This chapter is from the book

With an ever-growing market share and a continual stream of new software and functionality, MySQL AB's products have made a dramatic impact on the technology industry. New versions, features, and functions are arriving at an increasing pace, but database designers, developers, and administrators might feel overwhelmed by the sheer number of products, along with how frequently they're updated.

Although the primary purpose of this book is to help you coax the most performance out of your MySQL installation, you should first get the lay of the land of MySQL's entire product suite. To help make things clear, each of the major products can be classified into a small group of categories. In addition, this chapter describes how they are covered within this book, and also mentions some helpful performance-related tools that now ship with the products.

After reviewing the product line, this chapter briefly calls out the versions that are covered in this book, along with some of the platforms that we tested when making our recommendations.

Finally, this chapter lists all of MySQL's major performance enhancements beginning with version 4.0. This list might help you determine when it's time to upgrade (if you're an existing user) or which version to choose (if you're new to MySQL).

MySQL Products

To help make the most sense of MySQL AB’s broad, rapidly growing product suite, these products are classified into the following categories:

  • MySQL Core Technologies

  • Database Storage Engines and Table Types

  • Distributed Computing Technologies

  • Graphical Tools and Assistants

  • Connectors

  • APIs

  • Utilities

Each of these categories are explained in the following sections. In addition to these products, MySQL’s website features hundreds of partner solutions (commercial, shareware, and freeware) that add value throughout the database design, development, deployment, and management cycles; there are also many applications built using MySQL technology.

MySQL Core Technologies

As the foundation of the entire product line, these technologies span a wide range of functionality, from MySQL’s implementation of SQL to its query optimizer to memory management and communication. This book continually points out ways to improve these components’ performance. Specifically, chapters are dedicated to making the most of your SQL statements, MySQL’s query optimizer, general database server engine settings, and other core technology-related features.

Database Storage Engines and Table Types

Responsible for accumulating and retrieving information, the database storage engine lies at the heart of your MySQL installation. When it comes to picking a specialized storage engine or table type, MySQL offers database designers and administrators a surfeit of choices. This book spends considerable time discussing the following:

  • MyISAM—Fast, compressible, and FULLTEXT-searchable, this is the default MySQL engine.

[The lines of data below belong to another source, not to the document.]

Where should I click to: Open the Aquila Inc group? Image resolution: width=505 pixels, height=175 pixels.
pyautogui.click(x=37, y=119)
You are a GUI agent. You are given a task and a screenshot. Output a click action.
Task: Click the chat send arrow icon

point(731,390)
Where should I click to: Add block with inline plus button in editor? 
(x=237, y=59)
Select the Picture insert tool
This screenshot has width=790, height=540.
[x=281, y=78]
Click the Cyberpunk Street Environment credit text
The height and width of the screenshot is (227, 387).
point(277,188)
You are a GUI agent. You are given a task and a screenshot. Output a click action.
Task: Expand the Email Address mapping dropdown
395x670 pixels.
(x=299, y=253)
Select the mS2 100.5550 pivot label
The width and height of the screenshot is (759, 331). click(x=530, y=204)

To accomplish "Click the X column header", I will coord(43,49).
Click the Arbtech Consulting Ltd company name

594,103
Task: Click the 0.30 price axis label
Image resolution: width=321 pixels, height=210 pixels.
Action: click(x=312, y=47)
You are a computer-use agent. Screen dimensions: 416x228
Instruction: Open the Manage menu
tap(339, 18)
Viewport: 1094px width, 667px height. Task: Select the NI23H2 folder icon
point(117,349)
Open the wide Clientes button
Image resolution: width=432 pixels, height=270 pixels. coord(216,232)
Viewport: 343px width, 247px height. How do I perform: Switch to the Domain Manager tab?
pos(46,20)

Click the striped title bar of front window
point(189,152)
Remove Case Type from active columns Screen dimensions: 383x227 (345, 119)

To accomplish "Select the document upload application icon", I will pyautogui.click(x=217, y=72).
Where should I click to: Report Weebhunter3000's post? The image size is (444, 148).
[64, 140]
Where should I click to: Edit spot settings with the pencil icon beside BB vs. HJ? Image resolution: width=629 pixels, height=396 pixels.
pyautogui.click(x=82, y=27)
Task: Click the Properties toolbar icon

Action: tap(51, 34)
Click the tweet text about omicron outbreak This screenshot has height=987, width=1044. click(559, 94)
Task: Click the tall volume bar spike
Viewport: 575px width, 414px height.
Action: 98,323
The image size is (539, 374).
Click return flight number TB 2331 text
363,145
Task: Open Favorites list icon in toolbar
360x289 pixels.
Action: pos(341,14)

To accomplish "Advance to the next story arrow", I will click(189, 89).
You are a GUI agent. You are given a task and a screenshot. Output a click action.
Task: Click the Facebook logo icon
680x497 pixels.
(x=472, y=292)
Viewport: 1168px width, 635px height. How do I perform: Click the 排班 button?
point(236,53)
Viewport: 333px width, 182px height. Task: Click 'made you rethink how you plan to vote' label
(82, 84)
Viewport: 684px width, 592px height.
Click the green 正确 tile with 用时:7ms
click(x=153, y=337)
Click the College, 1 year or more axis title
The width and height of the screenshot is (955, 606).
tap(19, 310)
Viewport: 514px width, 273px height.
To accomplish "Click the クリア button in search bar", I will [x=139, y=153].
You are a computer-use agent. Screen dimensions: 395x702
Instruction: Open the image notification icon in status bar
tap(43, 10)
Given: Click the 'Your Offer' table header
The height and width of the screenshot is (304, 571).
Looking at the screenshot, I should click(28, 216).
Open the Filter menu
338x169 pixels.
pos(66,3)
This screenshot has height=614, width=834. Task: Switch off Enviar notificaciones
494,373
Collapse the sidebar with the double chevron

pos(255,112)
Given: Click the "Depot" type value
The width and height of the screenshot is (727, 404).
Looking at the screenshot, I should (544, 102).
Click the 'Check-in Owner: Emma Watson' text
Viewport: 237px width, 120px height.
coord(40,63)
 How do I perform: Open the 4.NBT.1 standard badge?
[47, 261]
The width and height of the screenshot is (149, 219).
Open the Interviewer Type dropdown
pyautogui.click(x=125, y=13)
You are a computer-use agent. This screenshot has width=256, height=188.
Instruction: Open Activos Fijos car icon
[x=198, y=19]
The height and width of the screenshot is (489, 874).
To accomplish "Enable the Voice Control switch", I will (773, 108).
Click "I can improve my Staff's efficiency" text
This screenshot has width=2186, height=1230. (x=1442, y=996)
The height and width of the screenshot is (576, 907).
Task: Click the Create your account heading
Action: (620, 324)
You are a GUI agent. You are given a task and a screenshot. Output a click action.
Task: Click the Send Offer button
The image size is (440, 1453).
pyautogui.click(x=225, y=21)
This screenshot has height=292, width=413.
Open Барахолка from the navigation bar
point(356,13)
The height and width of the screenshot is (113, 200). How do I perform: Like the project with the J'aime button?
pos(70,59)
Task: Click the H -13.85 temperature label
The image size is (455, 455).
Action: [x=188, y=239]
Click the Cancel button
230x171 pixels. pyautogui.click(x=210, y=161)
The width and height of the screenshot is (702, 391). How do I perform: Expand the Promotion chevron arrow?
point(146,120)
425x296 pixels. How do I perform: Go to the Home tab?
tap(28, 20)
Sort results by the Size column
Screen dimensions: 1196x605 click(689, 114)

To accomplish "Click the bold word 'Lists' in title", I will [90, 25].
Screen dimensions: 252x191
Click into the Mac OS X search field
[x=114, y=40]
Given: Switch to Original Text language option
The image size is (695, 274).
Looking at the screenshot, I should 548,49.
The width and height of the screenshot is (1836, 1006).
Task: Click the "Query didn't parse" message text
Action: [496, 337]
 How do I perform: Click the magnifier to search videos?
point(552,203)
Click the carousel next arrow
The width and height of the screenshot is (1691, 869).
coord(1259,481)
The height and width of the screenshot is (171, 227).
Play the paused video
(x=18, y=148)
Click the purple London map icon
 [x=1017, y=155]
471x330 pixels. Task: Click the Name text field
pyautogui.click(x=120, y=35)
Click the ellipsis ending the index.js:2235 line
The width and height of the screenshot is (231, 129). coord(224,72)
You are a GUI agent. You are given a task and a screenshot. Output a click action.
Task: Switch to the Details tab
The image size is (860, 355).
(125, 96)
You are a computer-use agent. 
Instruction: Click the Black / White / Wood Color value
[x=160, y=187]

  • InnoDB—Robust, transaction-ready, with strong referential integrity, this storage engine is often used to support complex, high-volume applications, in which transactional guarantees are essential.

  • MERGE—By creating a single view of multiple identical MyISAM tables, this storage engine is essential to feed reporting or Decision Support System (DSS)/Online Analytical Processing (OLAP) tools.

  • MEMORY—Previously known as HEAP, its tables are memory-based, extremely fast and easy to configure, letting developers leverage the benefits of in-memory processing via a standard SQL interface.

  • ARCHIVE—As its name indicates, this storage engine is aimed at applications with very large volumes of infrequently-or-never updated information. Its tables are parsimonious in their consumption of disk resources.

  • CSV—By creating comma-separated files (.csv), this storage engine makes it very easy for developers to feed other applications that consume these kinds of files with MySQL-based data.

  • FEDERATED—Define and access remote tables as if they were hosted locally.

  • NDB Cluster—As the underlying storage engine technology of MySQL Cluster, NDB Cluster makes it possible for multiple computers to keep their in-memory data in sync, leading to dramatic scalability and performance improvements.

Of the preceding list, the MyISAM and InnoDB storage engines see the most usage, which is one reason why this book has chapters dedicated to each of them, along with a chapter exploring MySQL Cluster (Chapter 17, "Clustering and Performance").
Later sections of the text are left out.